A pesar de que esta obra cuenta casi con 200 páginas, sus bases se establecen en los primeros capítulos. Uno de sus primeros preceptos señalaba, como ya había afirmado el Papa, que la existencia de las brujas era una realidad tangible y que todo aquel que negara su existencia sería considerado como un hereje.
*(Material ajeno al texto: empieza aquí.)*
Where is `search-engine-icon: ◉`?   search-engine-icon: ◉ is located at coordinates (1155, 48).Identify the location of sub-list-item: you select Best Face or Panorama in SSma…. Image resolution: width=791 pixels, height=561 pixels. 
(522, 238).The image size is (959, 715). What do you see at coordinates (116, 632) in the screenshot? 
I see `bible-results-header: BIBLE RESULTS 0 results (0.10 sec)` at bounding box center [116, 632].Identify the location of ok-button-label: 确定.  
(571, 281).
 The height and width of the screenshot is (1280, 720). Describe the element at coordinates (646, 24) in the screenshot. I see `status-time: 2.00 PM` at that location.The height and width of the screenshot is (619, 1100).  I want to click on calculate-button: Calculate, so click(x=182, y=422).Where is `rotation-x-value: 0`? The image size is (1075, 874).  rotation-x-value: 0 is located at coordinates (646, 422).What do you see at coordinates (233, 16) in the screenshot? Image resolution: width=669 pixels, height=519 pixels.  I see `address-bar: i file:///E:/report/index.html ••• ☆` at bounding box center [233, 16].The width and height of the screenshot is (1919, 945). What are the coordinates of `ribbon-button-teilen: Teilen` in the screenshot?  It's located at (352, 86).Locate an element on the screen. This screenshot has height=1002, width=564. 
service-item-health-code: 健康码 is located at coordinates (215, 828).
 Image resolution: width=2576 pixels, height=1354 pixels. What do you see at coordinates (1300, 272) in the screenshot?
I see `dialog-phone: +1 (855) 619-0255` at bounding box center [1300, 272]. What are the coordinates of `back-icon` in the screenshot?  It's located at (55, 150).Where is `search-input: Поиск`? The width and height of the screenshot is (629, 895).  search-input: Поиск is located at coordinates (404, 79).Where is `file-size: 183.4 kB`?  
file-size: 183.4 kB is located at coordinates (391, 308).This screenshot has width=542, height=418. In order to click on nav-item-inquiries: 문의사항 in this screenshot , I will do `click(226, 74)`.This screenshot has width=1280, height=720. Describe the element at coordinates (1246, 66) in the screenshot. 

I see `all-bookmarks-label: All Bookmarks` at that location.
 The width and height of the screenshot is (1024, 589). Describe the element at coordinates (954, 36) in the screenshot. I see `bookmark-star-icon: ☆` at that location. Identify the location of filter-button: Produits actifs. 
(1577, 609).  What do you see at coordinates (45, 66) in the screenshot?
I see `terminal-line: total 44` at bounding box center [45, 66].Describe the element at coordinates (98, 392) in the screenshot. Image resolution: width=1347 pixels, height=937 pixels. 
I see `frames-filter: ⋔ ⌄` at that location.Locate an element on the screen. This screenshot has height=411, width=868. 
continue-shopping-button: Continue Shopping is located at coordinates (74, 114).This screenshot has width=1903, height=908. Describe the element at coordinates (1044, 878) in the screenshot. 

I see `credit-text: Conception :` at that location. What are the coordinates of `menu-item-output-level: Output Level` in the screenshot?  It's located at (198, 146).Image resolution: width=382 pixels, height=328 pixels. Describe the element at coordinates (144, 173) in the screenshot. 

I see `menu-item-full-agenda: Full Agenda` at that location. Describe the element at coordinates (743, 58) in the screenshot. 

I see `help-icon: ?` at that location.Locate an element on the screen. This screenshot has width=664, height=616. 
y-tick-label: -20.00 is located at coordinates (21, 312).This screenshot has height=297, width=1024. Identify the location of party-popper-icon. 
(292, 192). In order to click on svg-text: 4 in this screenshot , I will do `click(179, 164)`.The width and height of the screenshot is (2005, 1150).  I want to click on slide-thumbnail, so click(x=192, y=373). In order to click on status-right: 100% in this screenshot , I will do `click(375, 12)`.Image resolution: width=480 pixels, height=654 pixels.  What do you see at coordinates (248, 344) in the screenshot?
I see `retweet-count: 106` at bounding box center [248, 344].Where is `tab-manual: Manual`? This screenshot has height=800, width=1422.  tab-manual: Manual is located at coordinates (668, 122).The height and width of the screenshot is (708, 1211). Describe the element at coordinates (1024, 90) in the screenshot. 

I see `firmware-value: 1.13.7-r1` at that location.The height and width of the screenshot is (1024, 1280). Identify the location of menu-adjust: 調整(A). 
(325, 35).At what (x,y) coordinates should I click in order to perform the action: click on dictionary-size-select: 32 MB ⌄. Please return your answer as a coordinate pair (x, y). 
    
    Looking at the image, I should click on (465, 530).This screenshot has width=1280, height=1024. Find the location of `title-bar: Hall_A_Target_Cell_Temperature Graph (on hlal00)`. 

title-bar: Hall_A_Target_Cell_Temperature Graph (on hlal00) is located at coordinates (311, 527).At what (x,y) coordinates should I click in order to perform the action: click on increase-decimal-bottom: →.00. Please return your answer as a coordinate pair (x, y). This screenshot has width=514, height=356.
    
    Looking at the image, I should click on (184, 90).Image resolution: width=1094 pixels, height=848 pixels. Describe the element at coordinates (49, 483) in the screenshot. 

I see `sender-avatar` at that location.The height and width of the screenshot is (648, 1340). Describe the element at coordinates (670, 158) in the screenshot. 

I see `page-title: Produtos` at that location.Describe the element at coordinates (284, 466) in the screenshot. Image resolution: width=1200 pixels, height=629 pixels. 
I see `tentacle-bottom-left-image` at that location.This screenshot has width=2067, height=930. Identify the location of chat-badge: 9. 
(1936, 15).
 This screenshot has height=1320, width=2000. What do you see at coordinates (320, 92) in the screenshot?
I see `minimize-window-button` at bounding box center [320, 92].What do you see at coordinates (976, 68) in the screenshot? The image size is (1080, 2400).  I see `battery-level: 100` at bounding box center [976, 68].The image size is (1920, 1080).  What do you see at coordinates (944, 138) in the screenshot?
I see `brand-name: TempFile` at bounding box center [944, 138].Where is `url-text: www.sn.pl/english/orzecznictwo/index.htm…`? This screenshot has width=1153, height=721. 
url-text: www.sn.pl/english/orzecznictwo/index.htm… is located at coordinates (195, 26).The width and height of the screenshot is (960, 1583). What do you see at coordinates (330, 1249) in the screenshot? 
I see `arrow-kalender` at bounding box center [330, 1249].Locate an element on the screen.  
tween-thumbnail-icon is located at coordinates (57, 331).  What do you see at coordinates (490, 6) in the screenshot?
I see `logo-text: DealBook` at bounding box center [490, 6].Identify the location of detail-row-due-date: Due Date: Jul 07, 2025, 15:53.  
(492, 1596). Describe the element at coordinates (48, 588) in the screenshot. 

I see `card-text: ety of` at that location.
«Yerran quienes dicen que la brujería no existe, sino que es algo puramente imaginario, aunque no creen que los diablos existan, salvo en la imaginación de la gente ignorante y vulgar, Esto es contrario a la verdadera fe, que nos enseña que ciertos ángeles cayeron del cielo y ahora son demonios, y debemos reconocer que por naturaleza son capaces de hacer cosas que nosotros no podemos [...] Y como la infidelidad en una persona bautizada se denomina técnicamente herejía, esas personas son lisa, y llanamente herejes», explica el propio manual.